Projection modeling for algorithms

Introduction

You’ve learned how to create projections and how to configure algorithms. Now it’s time to connect these skills: modeling projections specifically for the questions you want your algorithms to answer.

In Module 2, you discovered that the same data can be projected in different ways—monopartite, bipartite, or multipartite. Each projection reveals different patterns, and the right projection depends on your analytical question.

In this lesson, you’ll learn how to design projections that work effectively with specific algorithms to answer specific questions.

By the end of this lesson, you will understand:

  • How projection structure affects algorithm results

  • How to match projections to algorithm types

  • How to design projections for specific analytical questions

  • When to transform your data model before projecting

The projection-algorithm relationship

Every algorithm makes assumptions about graph structure. Choosing the right projection is about matching your data structure to these assumptions.

Centrality algorithms (PageRank, Betweenness, Degree) work best on:

  • Networks where relationships indicate influence, flow, or importance

  • Monopartite graphs (same node type on both sides)

  • Example: Actor → Actor (collaboration network)

Community detection (Louvain, Leiden) works best on:

  • Networks where clusters are meaningful

  • Monopartite graphs with clear community boundaries

  • Example: Person → Person (social networks) or Person → CreditCard (financial transaction networks)

Similarity (Node Similarity) works best on:

  • Bipartite graphs where nodes connect through intermediate entities

  • Example: User → Movie, Actor → Movie

Pathfinding (Dijkstra, Yen’s) is best for:

  • Networks with weighted relationships representing cost or distance

  • Clear source and target nodes

  • Example: JFK → Heathrow → Charles De Gaulle

Question-Driven Projection Design

As with any data modeling task, it can be helpful to start with your question and then design the projection to answer it.

Let’s take a look at some examples:

Question: "Which actors are most influential in Hollywood?"

Projection strategy:

  • Node types in answer: Actor (monopartite)

  • Relationships in answer: Actor → Actor (requires inferred relationship projection or graph refactor)

  • Algorithm: PageRank, Degree Centrality or Betweenness could all frame the same answer in slightly different ways.

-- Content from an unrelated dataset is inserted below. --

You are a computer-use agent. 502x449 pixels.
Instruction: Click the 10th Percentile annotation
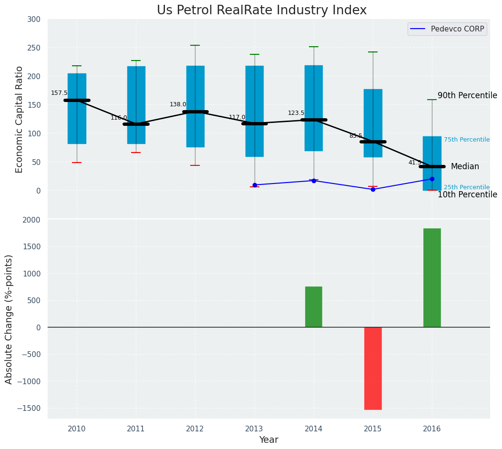click(x=467, y=194)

  • Why: Influence flows through collaborations

cypher
MATCH (source:Actor)-[:ACTED_IN]->
  (:Movie)
    <-[:ACTED_IN]-(target:Actor)
WITH gds.graph.project('actor-influence', source, target) AS g
RETURN g.graphName, g.nodeCount, g.relationshipCount

Question: "Which users have similar movie tastes?"

Projection strategy:

  • Node types in answer: Users

  • Relationships: User rates Movie

  • Algorithm: We don’t need movies in the output, but we do need them in the input. So a bipartite graph using the Node Similarity algorithm would work.

  • Why: Similarity through shared ratings

cypher
MATCH (source:User)-[r:RATED]->(target:Movie)
WITH gds.graph.project(
  'user-similarity',
  source,
  target,
  {
    sourceNodeLabels: labels(source),
    targetNodeLabels: labels(target)
  },
  {}
) AS g
RETURN g.graphName, g.nodeCount, g.relationshipCount

You could reframe this question and come to a different conclusion.

Question: "Which movies do users most like?"

  • Node types in answer: Users and Movies

  • Relationships: User rates Movie

  • Algorithm: Leiden (among others) would help you to cluster users into communities with shared movies they all enjoy. Then, you could identify which movies from that community a user has not yet seen and recommend it.

  • Why: Similarity through shared ratings. Any recommendations would then be entirely based on user behaviors rather than any sort of synthetic, subjective classifications.

What’s Next

You now understand how to design projections that match algorithm assumptions and answer specific analytical questions.

In the next lesson, you’ll put all these skills together in a comprehensive challenge that requires you to project, configure, and run algorithms independently.

Check your understanding

Question-Driven Projection Design

You’re asked: "Which actors are most influential in Hollywood based on their collaboration network?"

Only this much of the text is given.